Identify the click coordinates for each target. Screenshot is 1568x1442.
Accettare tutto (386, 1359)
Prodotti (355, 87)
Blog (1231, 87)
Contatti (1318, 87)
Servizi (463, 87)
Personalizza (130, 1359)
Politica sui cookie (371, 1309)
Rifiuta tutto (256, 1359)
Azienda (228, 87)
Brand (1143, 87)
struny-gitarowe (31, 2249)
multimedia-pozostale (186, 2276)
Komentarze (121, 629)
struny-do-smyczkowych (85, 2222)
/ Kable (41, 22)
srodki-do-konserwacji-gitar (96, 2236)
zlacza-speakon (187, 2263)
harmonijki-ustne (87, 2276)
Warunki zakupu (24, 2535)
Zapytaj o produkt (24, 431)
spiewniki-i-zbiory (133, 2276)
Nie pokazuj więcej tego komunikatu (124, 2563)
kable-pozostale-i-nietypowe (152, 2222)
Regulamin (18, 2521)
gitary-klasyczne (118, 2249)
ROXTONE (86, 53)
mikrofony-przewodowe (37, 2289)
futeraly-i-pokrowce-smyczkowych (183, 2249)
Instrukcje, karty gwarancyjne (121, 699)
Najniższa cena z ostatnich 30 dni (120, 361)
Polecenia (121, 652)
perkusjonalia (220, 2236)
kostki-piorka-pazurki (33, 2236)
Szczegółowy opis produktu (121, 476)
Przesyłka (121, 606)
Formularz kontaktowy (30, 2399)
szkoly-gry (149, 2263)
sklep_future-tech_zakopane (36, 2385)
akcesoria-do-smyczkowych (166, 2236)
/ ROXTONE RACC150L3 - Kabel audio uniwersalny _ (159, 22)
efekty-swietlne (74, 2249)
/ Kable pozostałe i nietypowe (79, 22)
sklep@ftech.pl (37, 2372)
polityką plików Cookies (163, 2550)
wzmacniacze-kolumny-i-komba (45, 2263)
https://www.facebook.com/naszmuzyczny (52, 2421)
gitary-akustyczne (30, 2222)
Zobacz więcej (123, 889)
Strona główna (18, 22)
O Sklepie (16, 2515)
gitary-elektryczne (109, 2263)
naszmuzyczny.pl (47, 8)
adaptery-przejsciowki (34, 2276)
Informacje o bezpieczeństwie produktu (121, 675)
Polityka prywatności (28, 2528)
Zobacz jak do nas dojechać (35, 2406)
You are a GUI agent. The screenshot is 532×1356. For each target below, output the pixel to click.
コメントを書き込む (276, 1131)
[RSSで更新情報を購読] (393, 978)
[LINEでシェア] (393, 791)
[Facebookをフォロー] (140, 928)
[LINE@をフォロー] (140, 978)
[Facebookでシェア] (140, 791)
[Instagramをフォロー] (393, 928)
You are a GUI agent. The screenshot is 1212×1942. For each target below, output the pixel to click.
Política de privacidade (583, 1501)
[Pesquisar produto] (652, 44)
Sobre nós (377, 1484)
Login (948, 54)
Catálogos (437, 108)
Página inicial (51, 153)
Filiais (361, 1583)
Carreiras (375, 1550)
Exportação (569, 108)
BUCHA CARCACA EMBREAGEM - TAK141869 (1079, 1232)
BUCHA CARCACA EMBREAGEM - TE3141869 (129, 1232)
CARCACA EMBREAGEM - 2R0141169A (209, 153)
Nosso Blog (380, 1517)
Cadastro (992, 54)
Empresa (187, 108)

*Stated task*
Write out every line above again, word for word, from the first to the last.

*In response*
Identify the click coordinates for each target. Screenshot is 1568x1442.
Accettare tutto (386, 1359)
Prodotti (355, 87)
Blog (1231, 87)
Contatti (1318, 87)
Servizi (463, 87)
Personalizza (130, 1359)
Politica sui cookie (371, 1309)
Rifiuta tutto (256, 1359)
Azienda (228, 87)
Brand (1143, 87)
struny-gitarowe (31, 2249)
multimedia-pozostale (186, 2276)
Komentarze (121, 629)
struny-do-smyczkowych (85, 2222)
/ Kable (41, 22)
srodki-do-konserwacji-gitar (96, 2236)
zlacza-speakon (187, 2263)
harmonijki-ustne (87, 2276)
Warunki zakupu (24, 2535)
Zapytaj o produkt (24, 431)
spiewniki-i-zbiory (133, 2276)
Nie pokazuj więcej tego komunikatu (124, 2563)
kable-pozostale-i-nietypowe (152, 2222)
Regulamin (18, 2521)
gitary-klasyczne (118, 2249)
ROXTONE (86, 53)
mikrofony-przewodowe (37, 2289)
futeraly-i-pokrowce-smyczkowych (183, 2249)
Instrukcje, karty gwarancyjne (121, 699)
Najniższa cena z ostatnich 30 dni (120, 361)
Polecenia (121, 652)
perkusjonalia (220, 2236)
kostki-piorka-pazurki (33, 2236)
Szczegółowy opis produktu (121, 476)
Przesyłka (121, 606)
Formularz kontaktowy (30, 2399)
szkoly-gry (149, 2263)
sklep_future-tech_zakopane (36, 2385)
akcesoria-do-smyczkowych (166, 2236)
/ ROXTONE RACC150L3 - Kabel audio uniwersalny _ (159, 22)
efekty-swietlne (74, 2249)
/ Kable pozostałe i nietypowe (79, 22)
sklep@ftech.pl (37, 2372)
polityką plików Cookies (163, 2550)
wzmacniacze-kolumny-i-komba (45, 2263)
https://www.facebook.com/naszmuzyczny (52, 2421)
gitary-akustyczne (30, 2222)
Zobacz więcej (123, 889)
Strona główna (18, 22)
O Sklepie (16, 2515)
gitary-elektryczne (109, 2263)
naszmuzyczny.pl (47, 8)
adaptery-przejsciowki (34, 2276)
Informacje o bezpieczeństwie produktu (121, 675)
Polityka prywatności (28, 2528)
Zobacz jak do nas dojechać (35, 2406)
You are a GUI agent. The screenshot is 532×1356. For each target below, output the pixel to click.
コメントを書き込む (276, 1131)
[RSSで更新情報を購読] (393, 978)
[LINEでシェア] (393, 791)
[Facebookをフォロー] (140, 928)
[LINE@をフォロー] (140, 978)
[Facebookでシェア] (140, 791)
[Instagramをフォロー] (393, 928)
You are a GUI agent. The screenshot is 1212×1942. For each target below, output the pixel to click.
Política de privacidade (583, 1501)
[Pesquisar produto] (652, 44)
Sobre nós (377, 1484)
Login (948, 54)
Catálogos (437, 108)
Página inicial (51, 153)
Filiais (361, 1583)
Carreiras (375, 1550)
Exportação (569, 108)
BUCHA CARCACA EMBREAGEM - TAK141869 (1079, 1232)
BUCHA CARCACA EMBREAGEM - TE3141869 (129, 1232)
CARCACA EMBREAGEM - 2R0141169A (209, 153)
Nosso Blog (380, 1517)
Cadastro (992, 54)
Empresa (187, 108)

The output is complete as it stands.